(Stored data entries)

- Opening Delimiter -

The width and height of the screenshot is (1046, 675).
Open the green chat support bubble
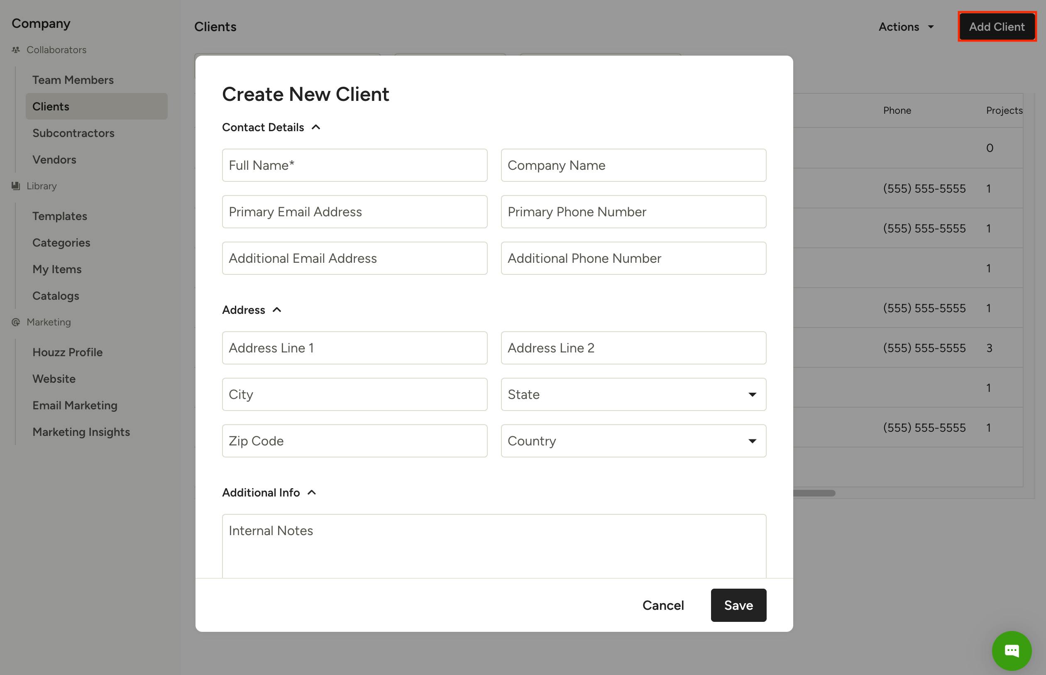coord(1011,650)
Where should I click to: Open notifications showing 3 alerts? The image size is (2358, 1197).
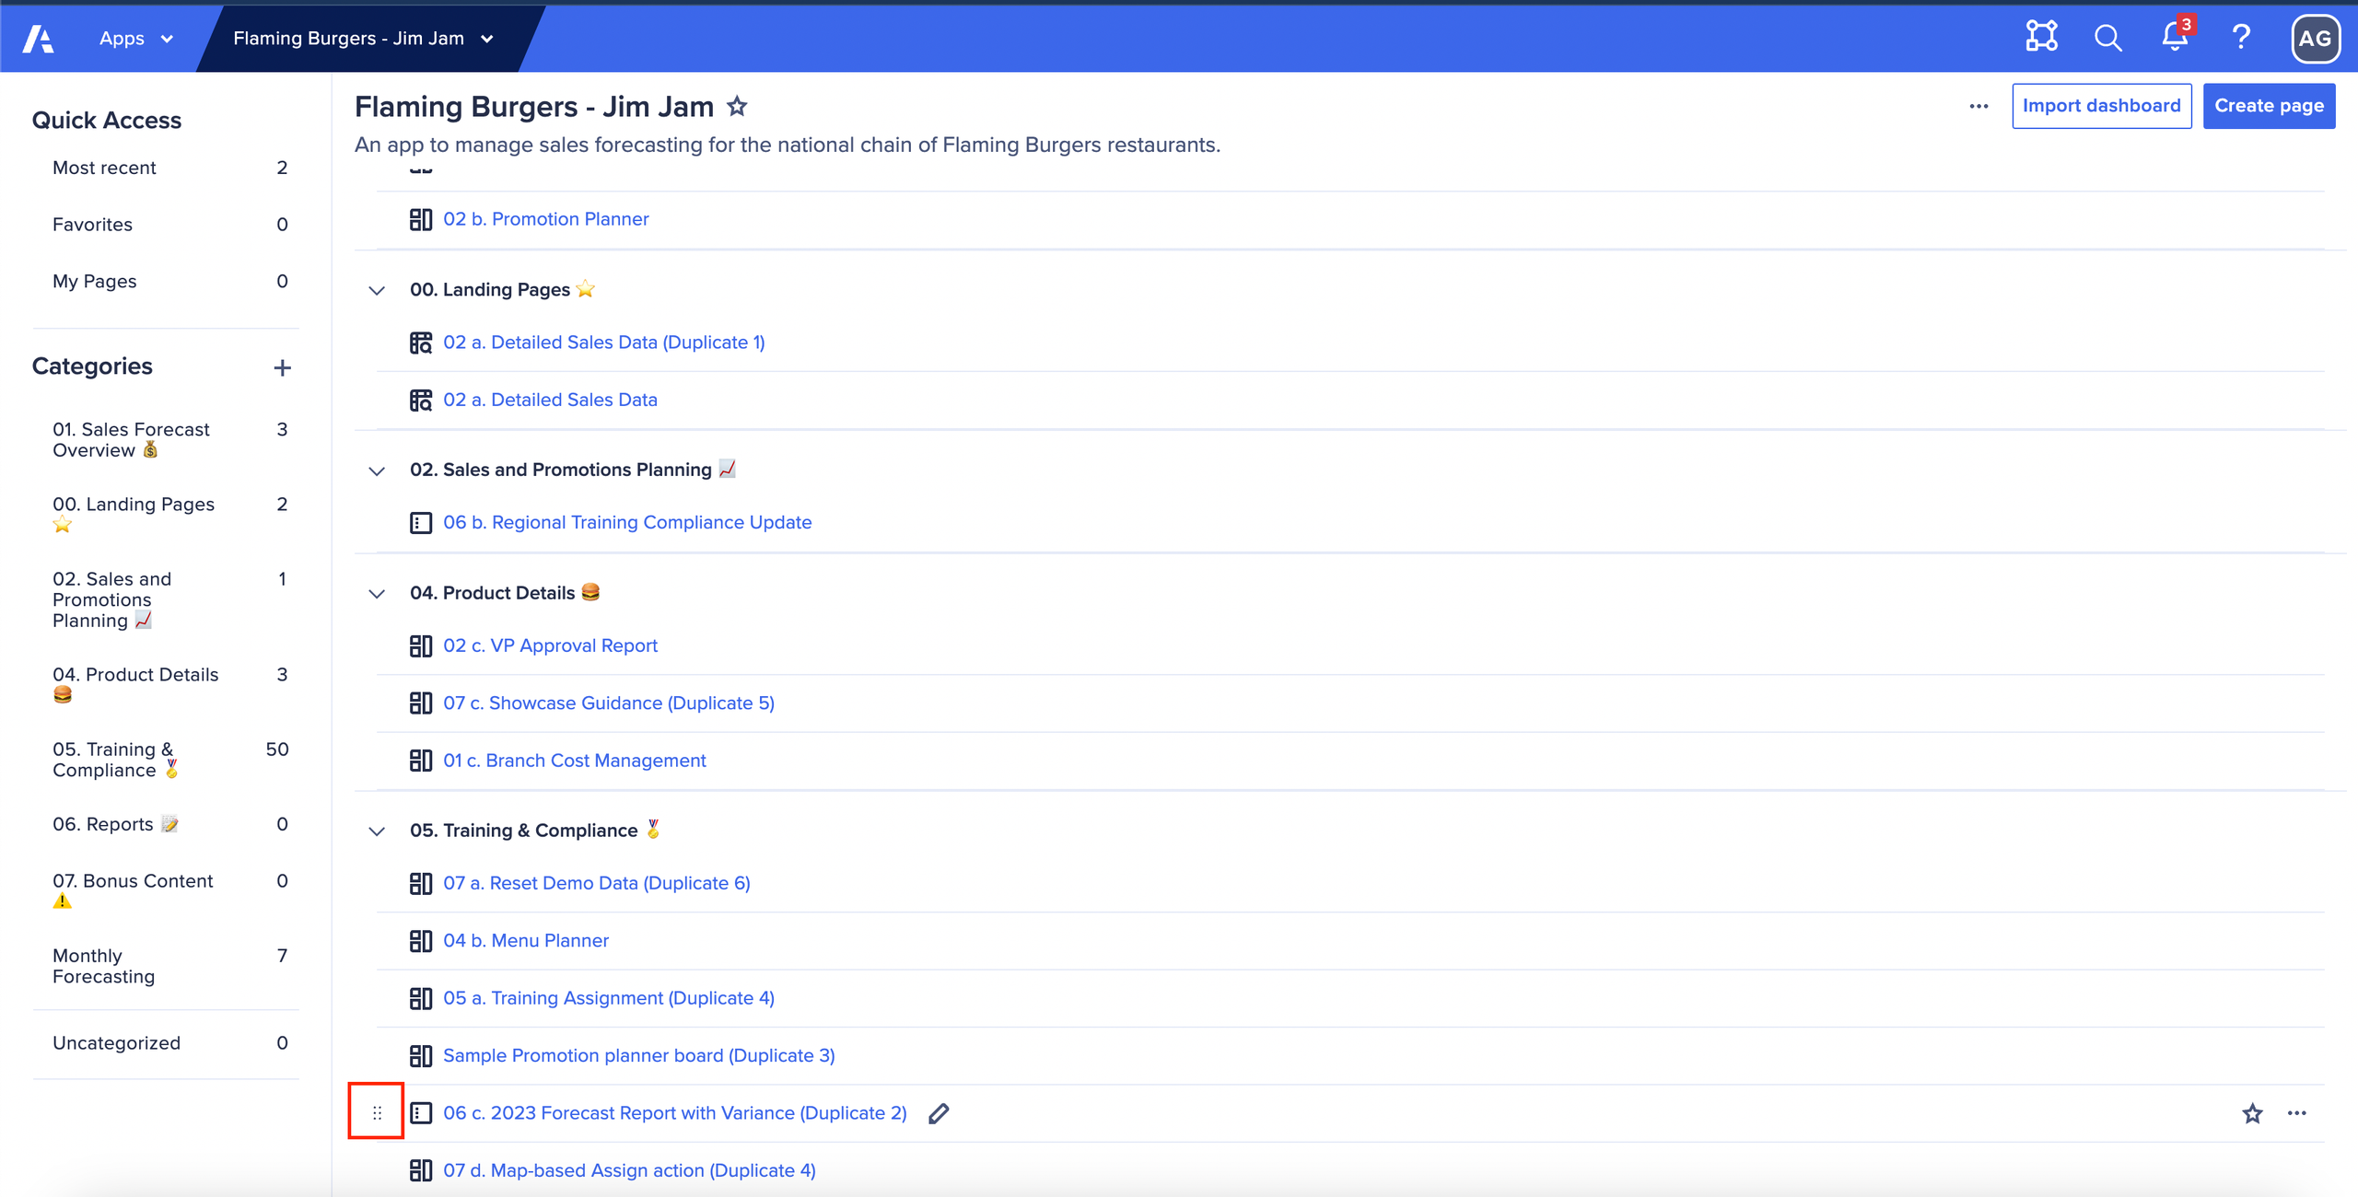pyautogui.click(x=2174, y=38)
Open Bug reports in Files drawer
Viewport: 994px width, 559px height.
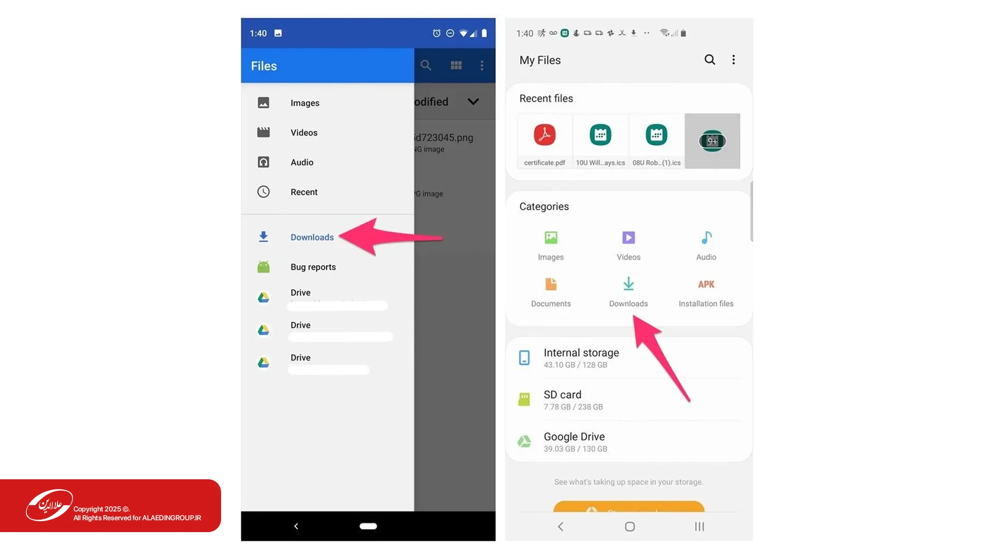pos(313,267)
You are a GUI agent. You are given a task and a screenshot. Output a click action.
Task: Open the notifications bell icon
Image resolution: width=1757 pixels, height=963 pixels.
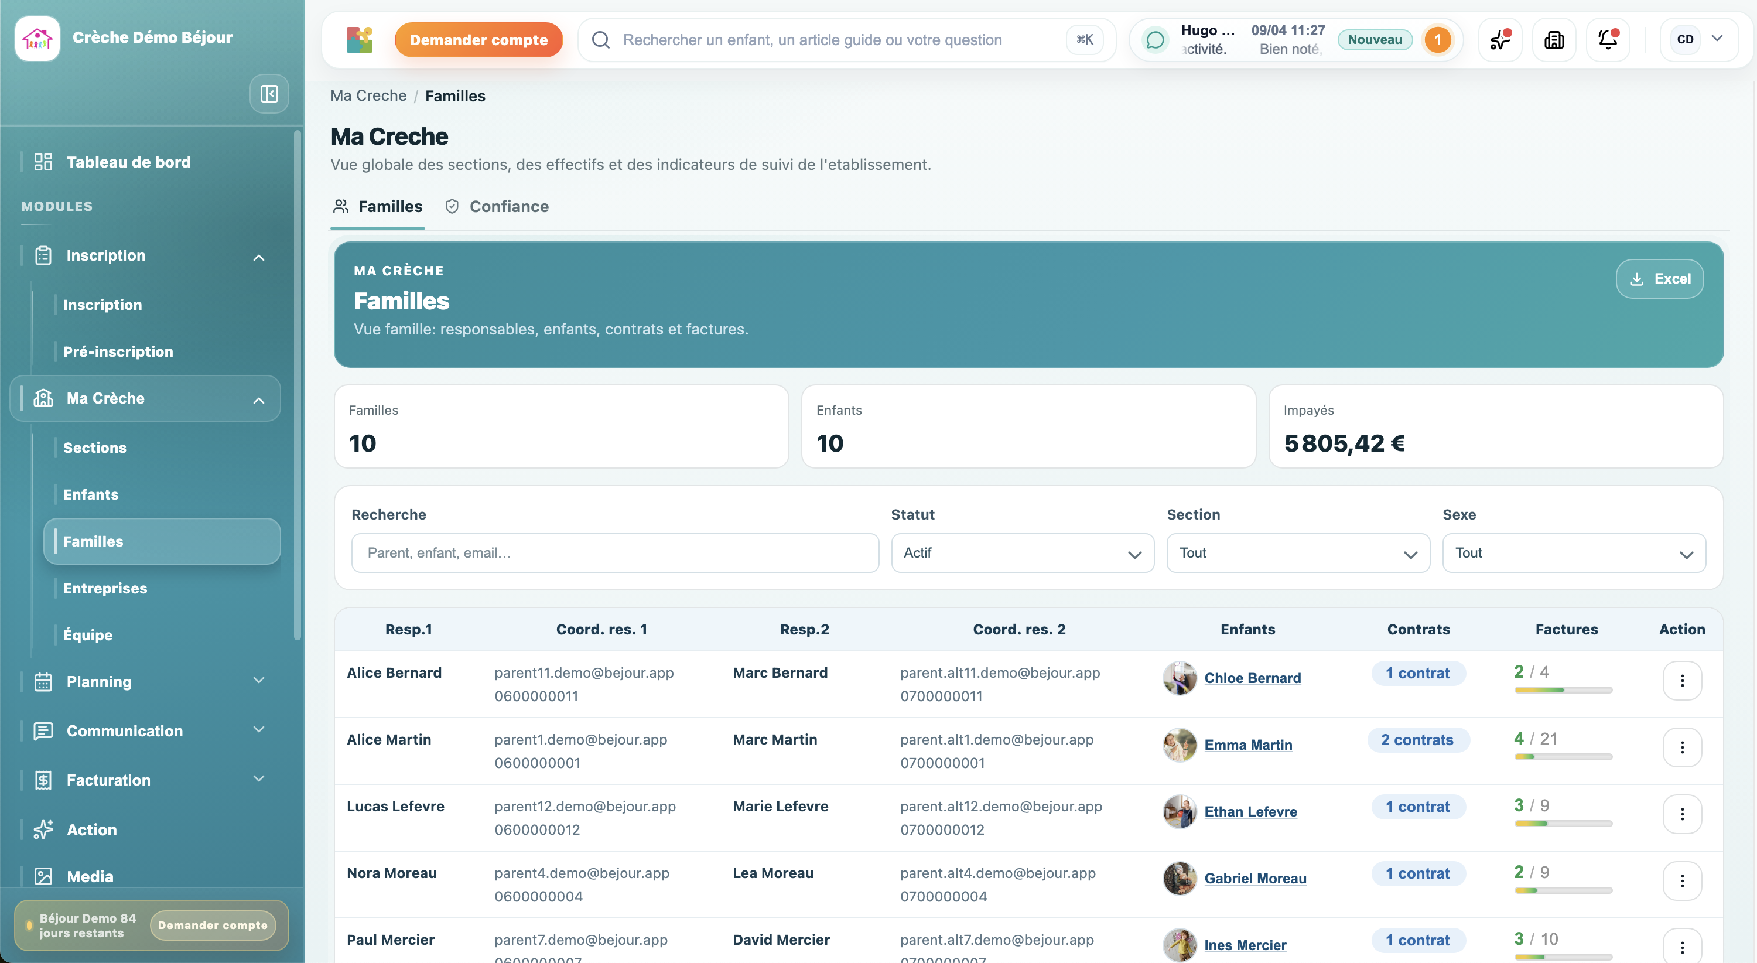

- Closing Delimiter -

From the records above, pick out and copy each line holding the word "screenshot".

The width and height of the screenshot is (1046, 675).
You are a GUI agent. You are given a task and a screenshot. Output a click action.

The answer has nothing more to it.